- **TASK DESCRIPTION**
Write out every record below exactly as it appears, omitting the pictures.
BEGIN
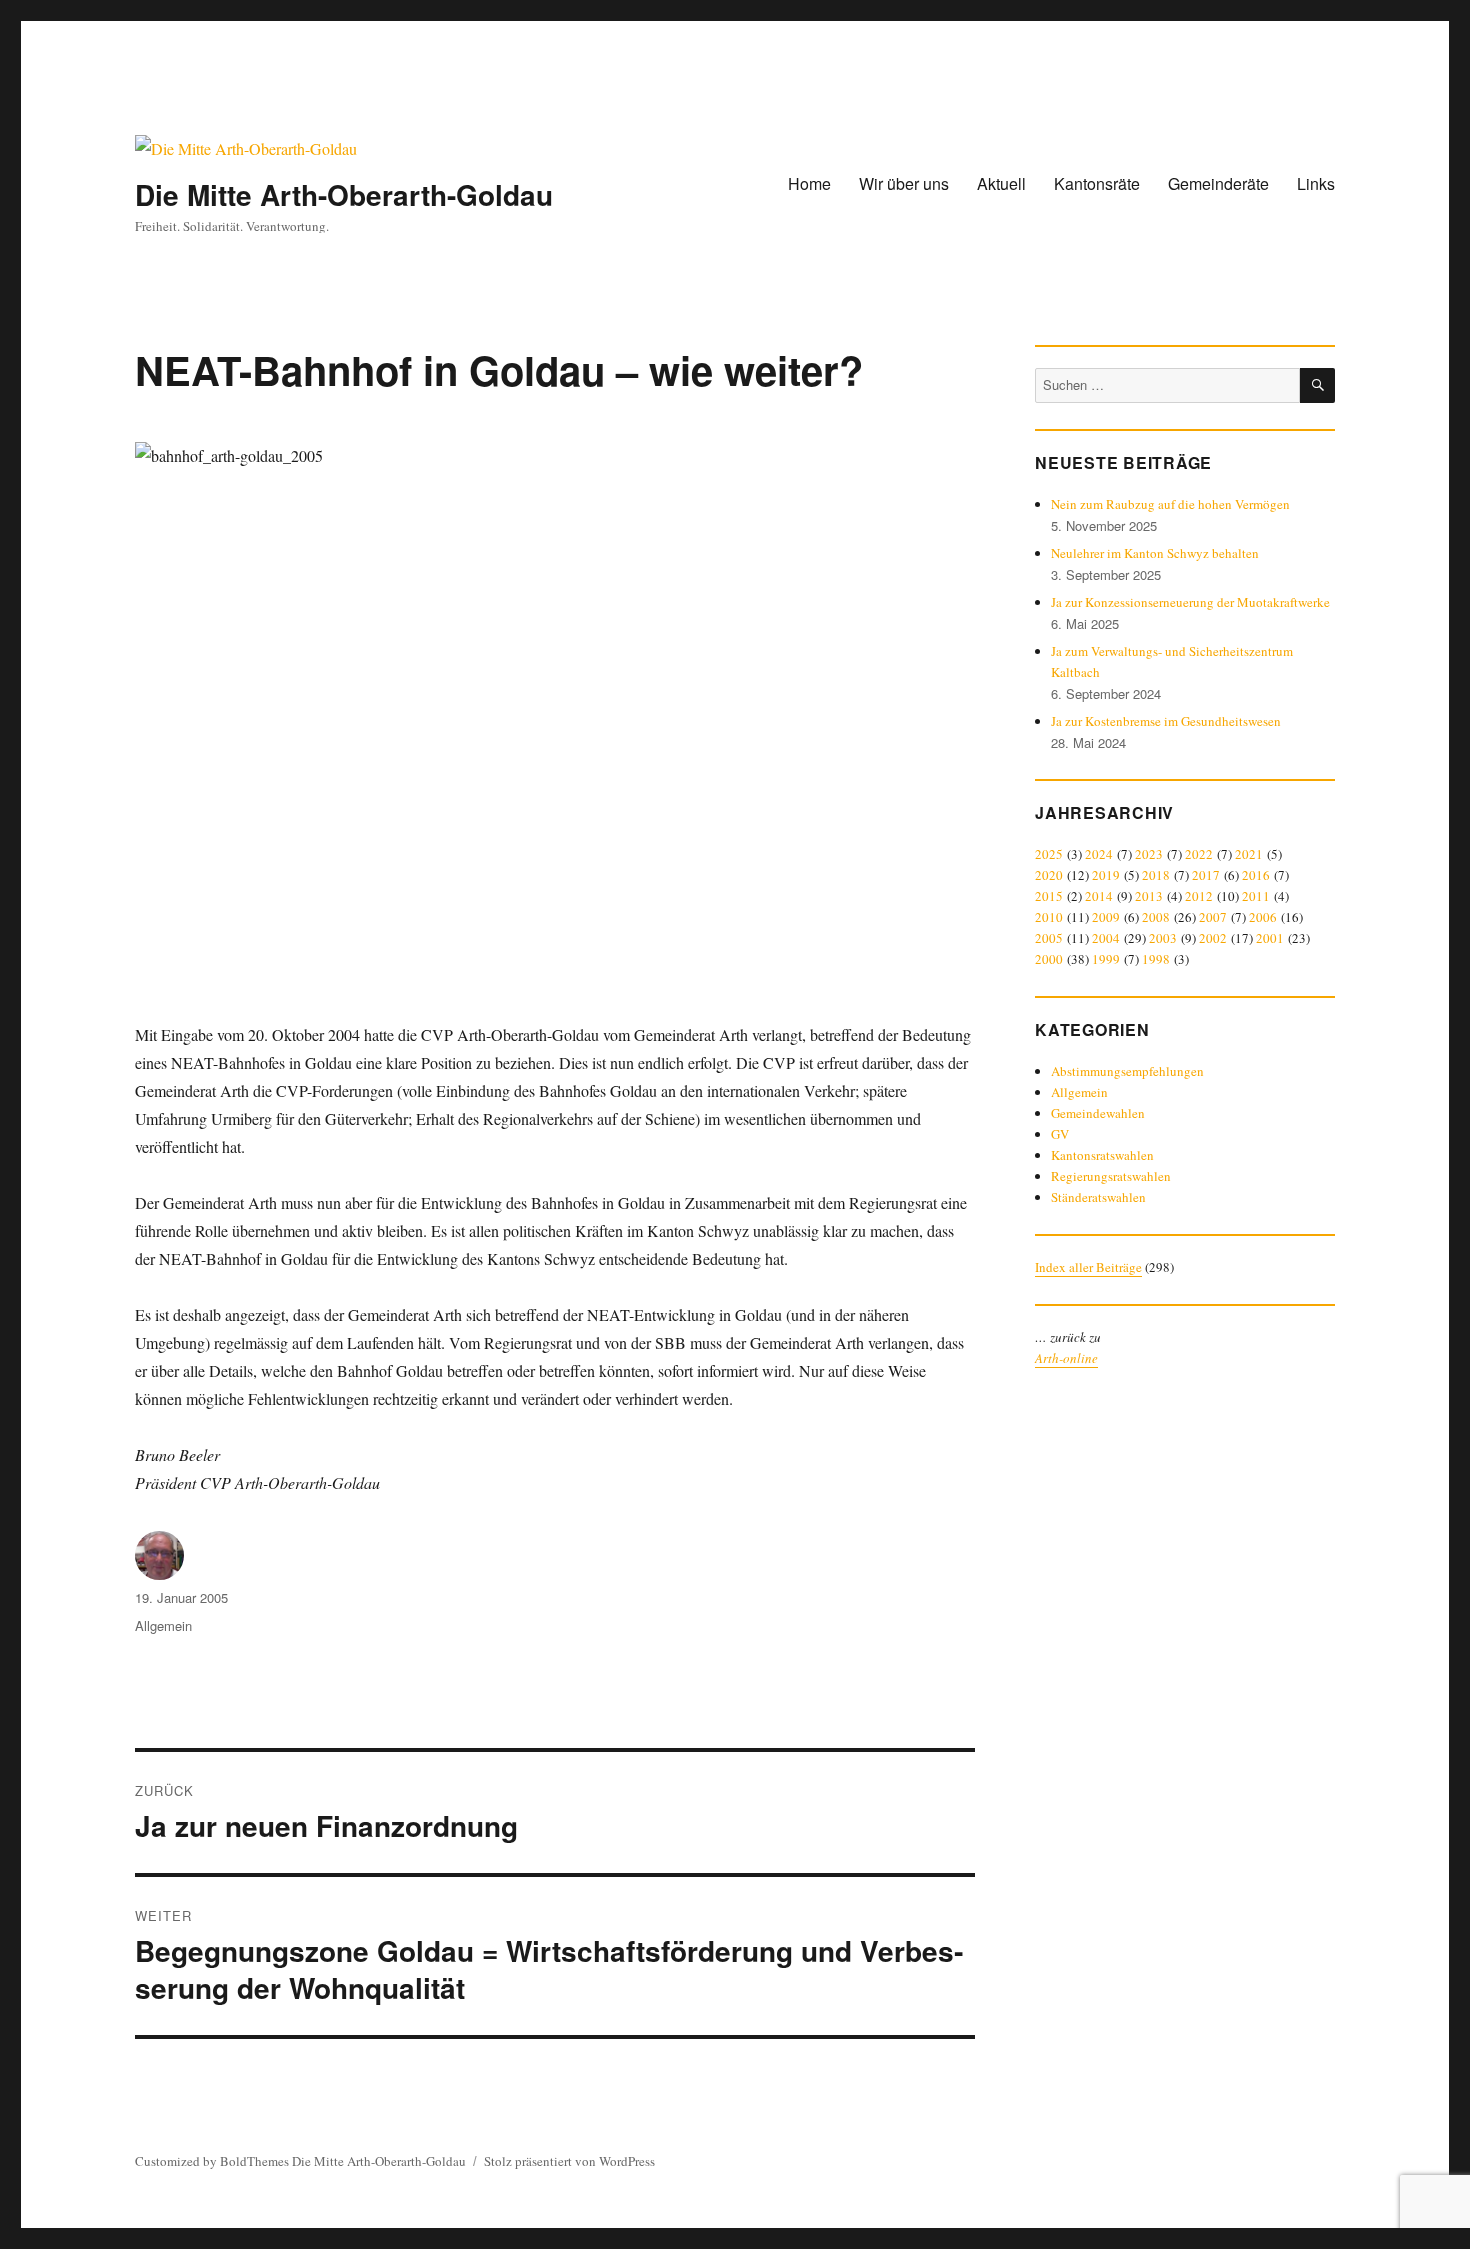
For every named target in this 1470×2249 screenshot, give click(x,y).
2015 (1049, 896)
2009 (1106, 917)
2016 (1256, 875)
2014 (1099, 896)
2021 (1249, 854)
END
- **ANSWER BOX**
For every named target in this 1470×2249 screenshot, give click(x,y).
2015 (1049, 896)
2009 (1106, 917)
2016 (1256, 875)
2014 (1099, 896)
2021 (1249, 854)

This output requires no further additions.